香菇菌种的分离技术 _香菇

野生香菇是可以分离出菌种的，但分离出的菌种是不是能够成活，能够成活，是否在人工种植中，能够适应人工模拟的生长环境，也具有着不确定性。如果要它成为人工种植中能使用、并且具有优良的抗性、出菇性能、产量性能、质量性能还需进行无数次的驯化，驯化成功才能做为新品种进行推广使用。

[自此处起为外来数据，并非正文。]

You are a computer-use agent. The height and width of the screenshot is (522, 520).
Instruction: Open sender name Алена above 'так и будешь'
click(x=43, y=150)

对野生香菇进行分离并不难，其中最容易的就是采用组织分离法。所谓的组织分离法，简单的说就是利用香菇组织能再生菌丝的特性，取一块香菇的新鲜组织，放进装有培养基的试管中，再把试管放置在适于香菇菌丝体生长的恒温环境中，进行菌种培育，详细操作步骤如下。
一，PAD培养基制作。
用组织分离法制作菌种，必须先制作好PDA培养基备用。
【1】所用原料。
马铃薯200克、葡萄糖20克、琼脂15克、水1000毫升。
【2】制作。
马铃薯洗净去皮，切成小颗粒，放入铝锅中，加入1000毫升水，进行蒸煮至沸腾。沸腾状态下保持30分钟后，关火。用三层以上纱布对锅中的马铃薯进行过滤，把经过过滤得到的马铃薯溶液倒入量杯中。
接着，把葡萄糖、琼脂放入量杯中，并把量杯中的水补足1000毫升后，进行搅拌均匀，使葡萄糖和琼脂充分溶解。如溶液温度过低，不能充分溶解，可对量杯进行加热，直至全部溶解。

【3】灌装试管。
就是把调节好的培养基趁热用漏斗灌装进早就准备好的试管中，灌装量是试管容积的1/5~1/4，灌装完毕，试管盖紧胶塞，每7支为一组为一组进行捆扎。
【4】灭菌。
把试管放进高压灭菌锅中进行灭菌。灭菌温度121℃、压力0.105Mpa，灭菌时长30分钟，灭菌过程中，要注意排净高压灭菌锅中的冷气。灭菌后，锅内温度降至80℃时，放净锅中蒸汽，取出试管。
【5】摆放试管斜面。
灭菌锅中取出的试管放置在平台上，试管开口端用物垫起，让试管内培养基形成斜面，使试管内培养基最高处处于试管的1/2位置，试管上覆盖毛巾或棉垫类物品，避免试管内出现冷凝水。试管中的培养基凝固，试管斜面培养基制作完成。
【6】杂菌测试。
把制作好的培养基试管，放入25℃的恒温箱内，48小时后，显微镜检测，培养基上无杂菌生长，低温保存培养基试管待用。

二，分离香菇组织。
就是取下新鲜野生香菇的一块组织，组织摘取要在无菌条件下进行。
【1】消毒灭菌。
用75%酒精对整个香菇菇体表面进行擦拭后，拿入经消毒灭菌的接种箱，并再次用75%酒精进行表面擦拭后，点燃酒精灯，把香菇菇体一撕为二，把手术刀在酒精灯上进行火焰消毒冷却，然后切下香菇组织。
【2】摘取。
用于菌种培养的香菇组织摘取，一般摘取位置选择在菌柄和菌褶交汇处，此处组织的细胞再生能力最强。组织大小，取下组织块的大小近于绿豆粒大小即可，摘取完毕，放入试的培养基上。为了成功率，一般一次培养数量，至少在7支试管以上。